The recapture of the ancient city of Palmyra by Syrian government forces scores an important victory over ISIS fighters who waged a 10-month reign of terror there and marks the first major defeat for the extremist group since an international agreement to battle terrorism in the fractured nation took effect last year.
The city known to Syrians as the “Bride of the Desert” is famous for its 2,000-year-old ruins that once drew tens of thousands of visitors each year before the ISIS group destroyed many of the monuments.
Damage
The extent of the destruction remained unclear after government troops took the town in central Syria on Sunday. Initial footage on Syrian state TV showed widespread rubble and shattered statues. But Palmyra’s grand colonnades appeared to be in relatively good condition.
ISIS Pressurised as Forces Take Control
The government forces were supported by Lebanese Hezbollah militiamen and Russian air power. ISIS now faces pressure on several fronts as Kurdish ground forces advance on its territory in Syria’s north and government forces, from Palmyra, have a new path to its de facto capital, Raqqa, and the contested eastern city of Deir el-Zour.
International airstrikes have pounded ISIS territory, killing two top leaders in recent weeks, according to the Pentagon. Those strikes have also inflicted dozens of civilian casualties.
In neighbouring Iraq, meanwhile, government forces backed by the US and Iran are preparing a ground offensive to retake the country’s second largest city, Mosul, from ISIS fighters.
‘Significant Achievement’
The fall of Palmyra comes a month after a partial cease-fire in Syria’s civil war came into force. The truce was sponsored by the US and Russia in part to allow the government and international community to focus on al-Qaida styled militants, among them ISIS.
In comments reported on state TV, Syrian President Bashar Assad described the Palmyra operation as a “significant achievement” offering “new evidence of the effectiveness of the strategy espoused by the Syrian army and its allies in the war against terrorism.”
Museum Damage
ISIS drove government forces from Palmyra in a matter of days last May and later demolished some of its best-known monuments, including two large temples dating back more than 1,800 years and a Roman triumphal archway.
State TV showed the rubble left over from the destruction of the Temple of Bel as well as the damaged archway, the supports of which were still standing. It said a statue of Zenobia, the third century queen who ruled an independent state from Palmyra and figures strongly in Syrian lore, was missing.
Artifacts inside the city’s museum also appeared heavily damaged on state TV. A sculpture of the Greek goddess Athena was decapitated, and the museum’s basement appeared to have been dynamited, the hall littered with broken statues.
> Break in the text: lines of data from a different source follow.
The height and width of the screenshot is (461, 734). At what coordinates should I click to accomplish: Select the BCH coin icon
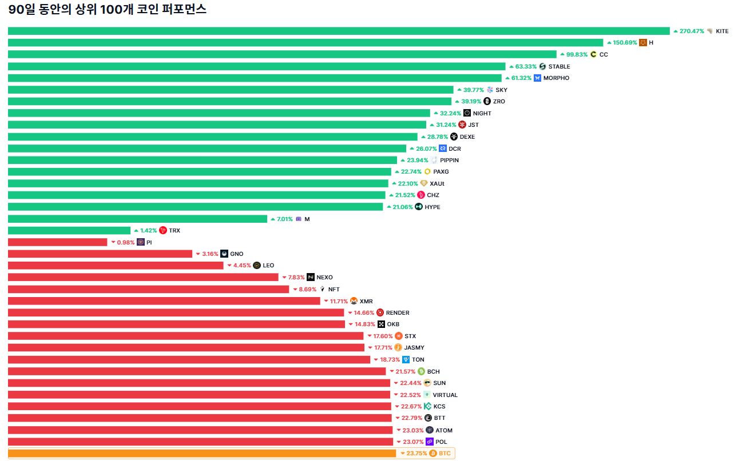[422, 372]
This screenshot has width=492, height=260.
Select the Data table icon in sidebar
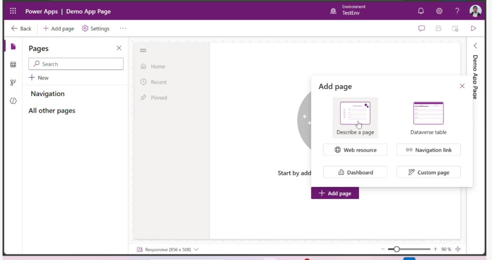13,64
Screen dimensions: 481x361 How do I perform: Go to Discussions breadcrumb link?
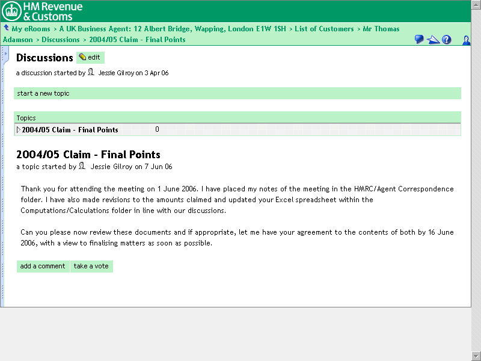[61, 40]
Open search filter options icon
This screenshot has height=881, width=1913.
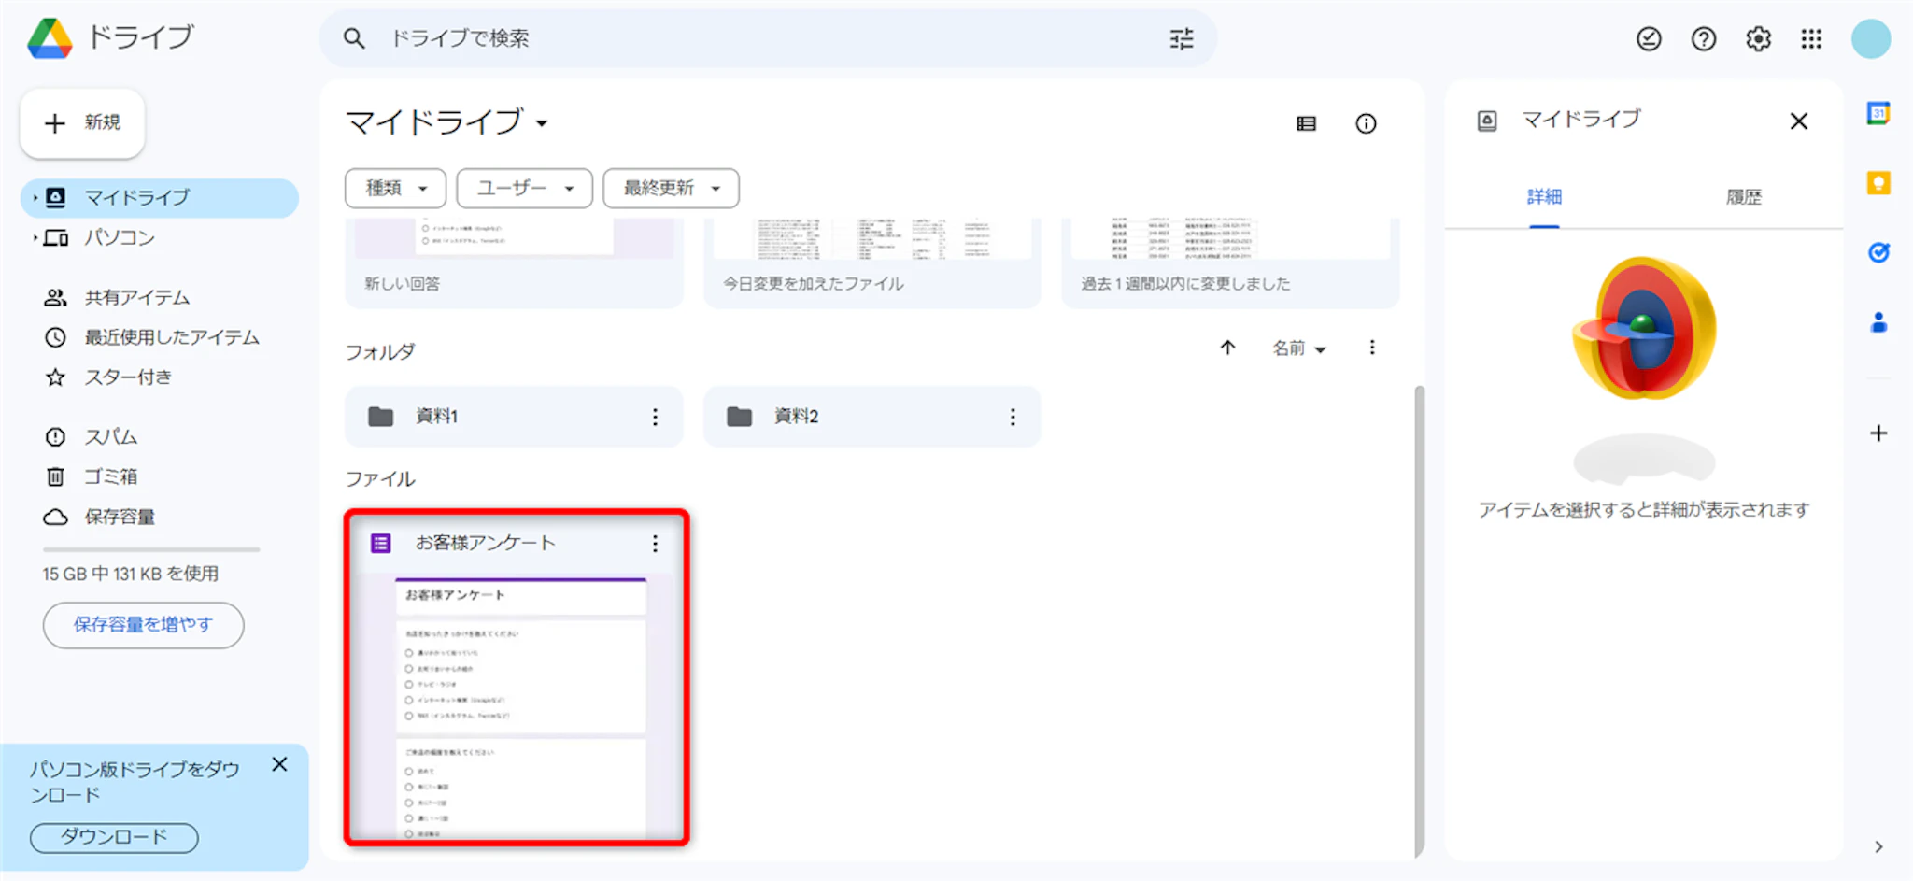tap(1181, 38)
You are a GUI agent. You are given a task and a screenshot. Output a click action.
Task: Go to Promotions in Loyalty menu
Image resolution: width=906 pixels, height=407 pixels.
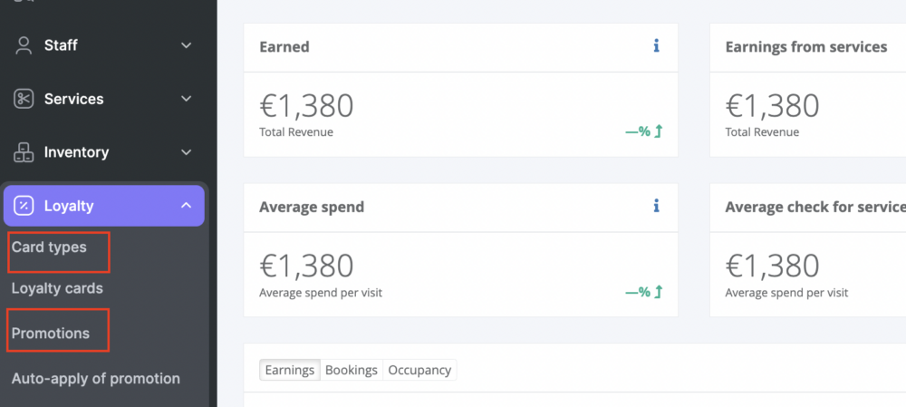pos(51,334)
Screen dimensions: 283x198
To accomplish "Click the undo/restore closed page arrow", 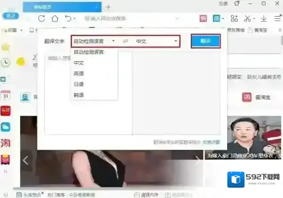I will 68,18.
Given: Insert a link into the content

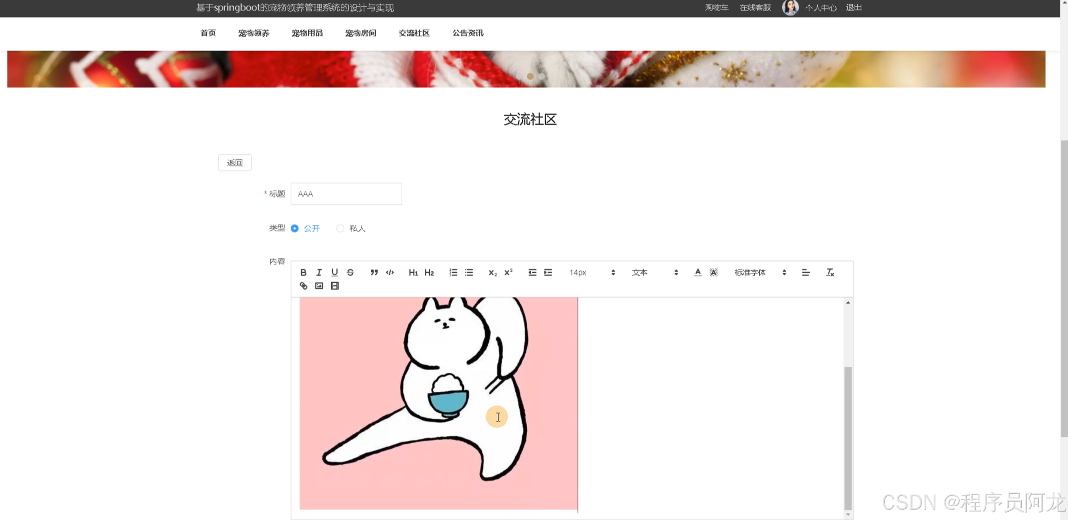Looking at the screenshot, I should (303, 286).
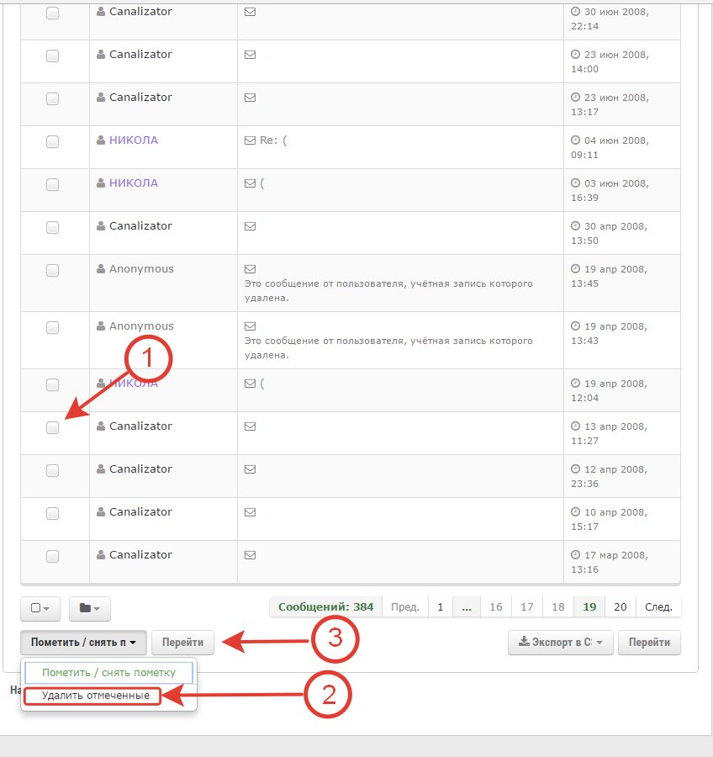Click envelope icon next to 'Re: (' subject
The height and width of the screenshot is (757, 713).
coord(250,140)
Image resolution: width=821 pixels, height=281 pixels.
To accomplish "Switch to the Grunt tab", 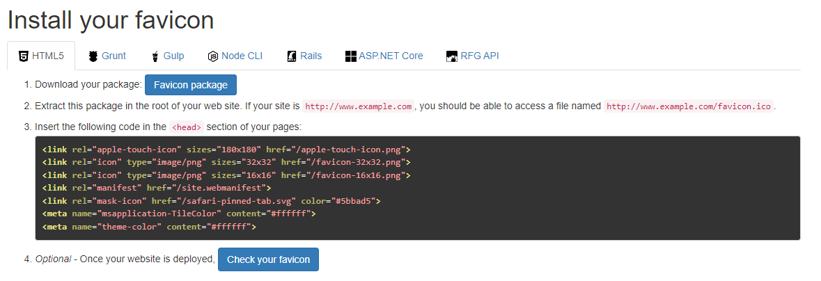I will [x=107, y=56].
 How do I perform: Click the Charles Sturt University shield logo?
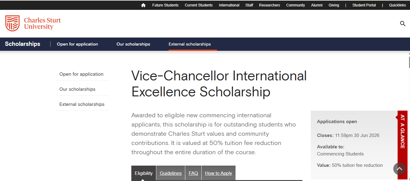tap(12, 23)
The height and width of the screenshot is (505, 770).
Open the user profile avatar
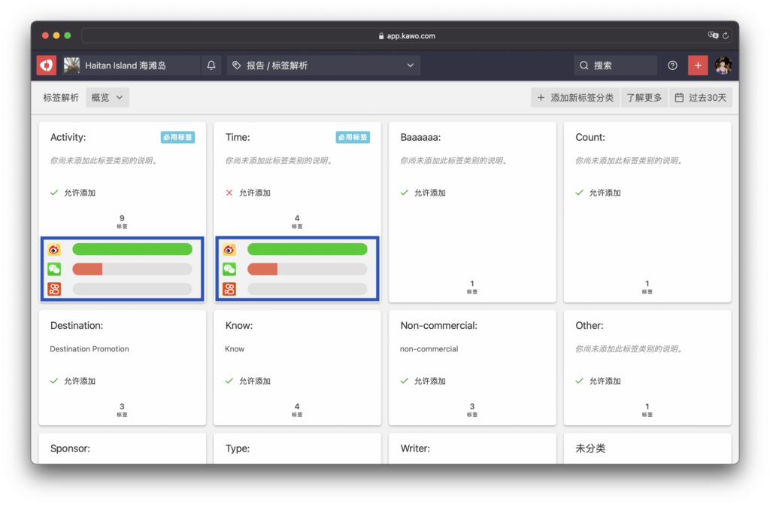(723, 65)
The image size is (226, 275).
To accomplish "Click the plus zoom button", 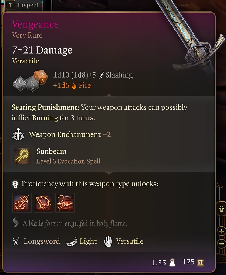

Still, state media reported that a lion statue dating back to the second century, previously thought to have been destroyed by ISIS militants, was found in a damaged but recoverable condition.
Current Situation of Palmyra
Extremists beheaded the archaeological site’s 81-year-old director, Riad al-Asaad, in August after he reportedly refused to divulge where authorities had hidden some of the treasures before the group swept in. ISIS view the ruins as monuments to idolatry.
ISIS also demolished Palmyra’s infamous Tadmur prison in the town centre, where thousands of government opponents were reportedly tortured.
Syrian state TV hailed the government’s advance, and a local reporter spoke live from inside Palmyra, showing troops in the centre of the town, where some buildings had been reduced to rubble.
Rebuilding the Ruins
Culture Minister Issam Khalil described the recapture as a “victory for humanity and right over all projects of darkness.”
Maamoun Abdulkarim, director of the museums and antiquities department in Damascus, said Palmyra’s Great Colonnade had suffered only minor damage. Addressing ISIS he said:
We will rebuild what you have destroyed.
The Syrian opposition, which blames the government for the country’s devastating civil war and the rise of ISIS, rejected that narrative.
The government wants through this operation to win the favor of Western nations by fighting against terrorism, while obscuring its responsibility as providing the reasons for the spread of terror.Khaled Nasser, a member of the opposition coalition that has been negotiating with the government in Geneva.
The Britain-based Syrian Observatory for Human Rights, which monitors the conflict through local activists, confirmed that ISIS had lost the town. Observatory chief Rami Abdurrahman said three weeks of fighting killed more than 400 ISIS fighters, as well as 180 troops and allied militiamen.
Syria’s conflict began a little more than five years ago with mostly peaceful protests against the Assad family’s four-decade rule.
A fierce government crackdown and the rise of an insurgency plunged the country into a full-blown civil war that has killed more than 250,000 people.